Bug Reporting Workflow

From Inkscape Wiki
Jump to navigation Jump to search

Issue Description

  • After the Inkscape project's move to GitLab for the hosting of its source code repository (and various other repositories), the project's bug tracker is still on launchpad. As of February 22, 2018, there are 4748 open and 1826 new bugs listed.
  • To report a bug, one needs to have an account on launchpad. The registration process for a launchpad account (via Ubuntu One) can seem deterrent to a user.
  • Bug reports are not currently systematically triaged, tagged, labelled or otherwise sorted. They can go unanswered completely. Feature requests and bug reports, as well as some usage errors and questions all end up in the same place, which in its current state is not welcoming to users nor to (possible new) developers, due to the sheer amount and the missing categorization. Launchpad provides a system to label feature requests as 'wishlist' items, and to add various kinds of tags to an issue.
  • There is a group of people who check new reports and try to help where they can, but they are not organized as a team, and not all of them seem to have permission to change a bug's importance or to milestone it for a specific release.
  • Several developers on the mailing list have expressed a wish to return to the pre-launchpad system of having separate places for bug reports and feature requests. If such a separation is established, there is an agreement that it's necessary to allow for easy moving of issues between the two trackers.
  • The disconnect between reports and code work makes it more difficult for developers to know about new bugs or to engage a possibly interested developer in the discussion about a bug. It also makes it harder to keep the bug tracker updated. Automatted closing of bug reports via commit message is no longer possible.
  • Some work on moving bug reports from Launchpad to GitLab has been done, but has been given up due to the impossibility of attaching bug reports to non-existing users on the new platform. This would mean they do not get a message anymore when their report is worked on by someone, or someone has a question, but they would need to resubscribe. Extracting reports and metadata from launchpad works. A test account for adding new reports to GitLab has already been established.

Resources

Related Mailing list discussion

Related Vectors Team discussion

Possible user feedback workflow.png
Bryce's proposed organizational diagram

Questions

Bug report organization

  • Should bug reports and feature requests be kept in the same location?
  • Should there be separate places for unfiltered user requests (bugs, user questions and feature requests) and bug reports that are ready for a developer to take on?


Bug reporting pathway

  • Should we establish a pathway for 'normal' users to get help in formulating their bug reports (and determining if their request actually is a bug)?
  • How could the technical implementation of such a pathway look?
  • Is there a software available that already fulfills those needs?
    • should be connectable to GitLab
    • could this just be a third gitlab tracker?
    • as a last resort, write our own
  • How could we encourage more contributors to help with such a pre-triage path?
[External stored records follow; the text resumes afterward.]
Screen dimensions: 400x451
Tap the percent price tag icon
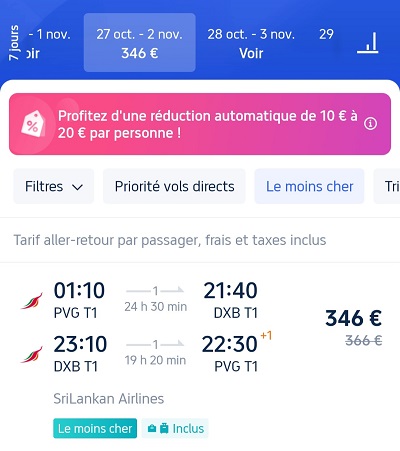click(33, 124)
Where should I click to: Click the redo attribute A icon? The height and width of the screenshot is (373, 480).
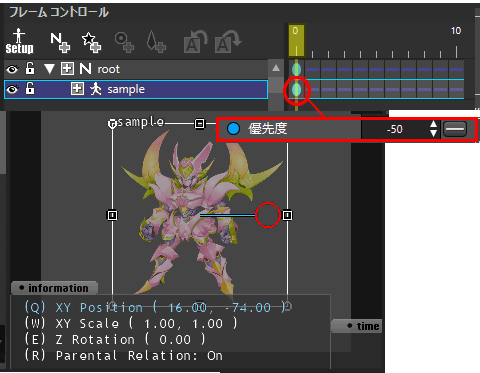pyautogui.click(x=228, y=42)
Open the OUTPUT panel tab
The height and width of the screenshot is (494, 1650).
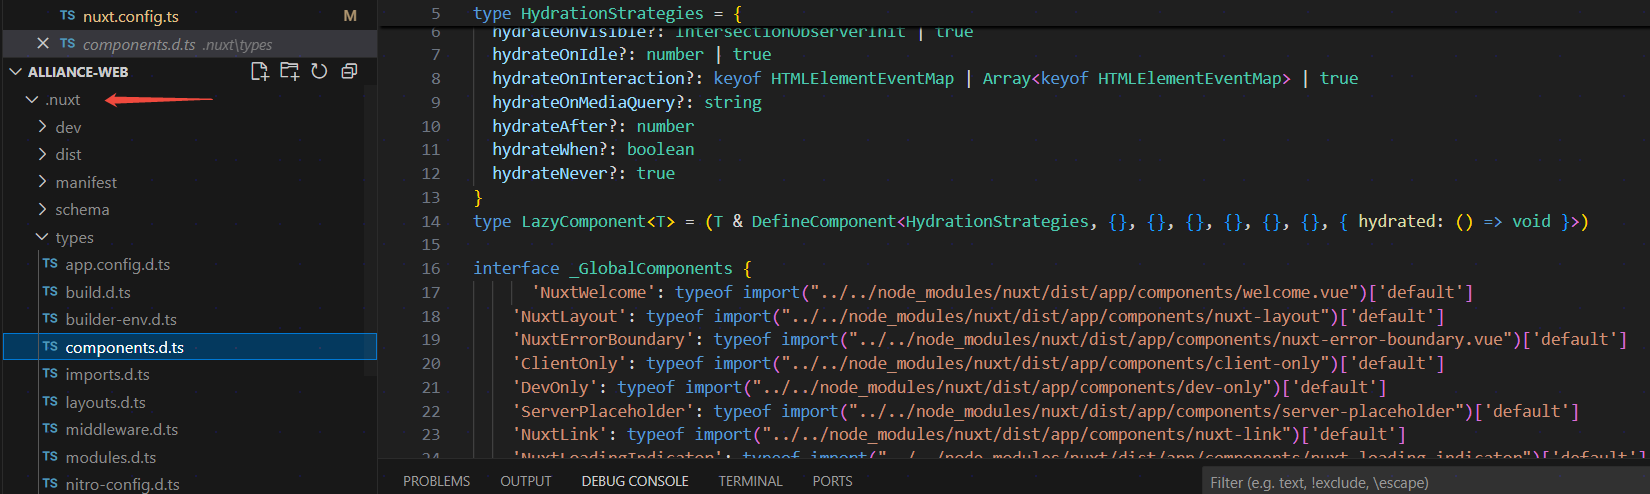(x=525, y=481)
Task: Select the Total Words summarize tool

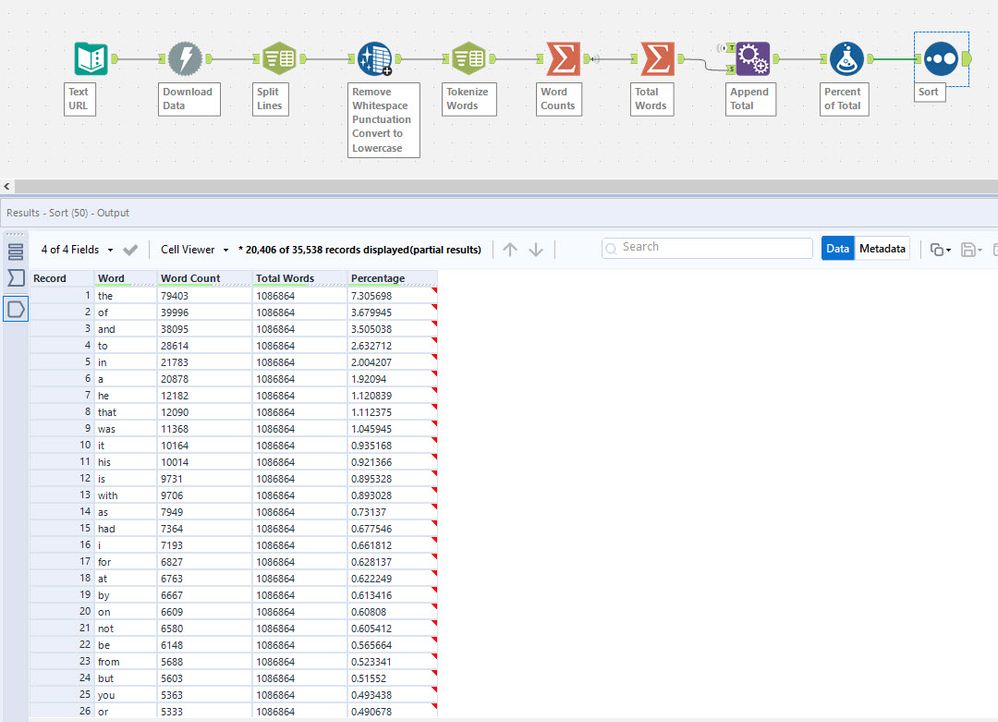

Location/transfer of bug reports

  • Where does the Inkscape project want to host its bug reports?
    • continue hosting at Launchpad
    • move them to GitLab
    • move them to a self-hosted site (then: which bug tracking program to use?)
    • move them to ...
  • If bug reports will be transferred, how will this be done?
    • Transfer all bug reports, inform users on launchpad programatically where their issue has been moved to
    • Sift through the reports on launchpad, test them, and only move relevant bug reports manually. Inform users on reports deemed irrelevant to open up a new report in new location if they think the decision was wrong.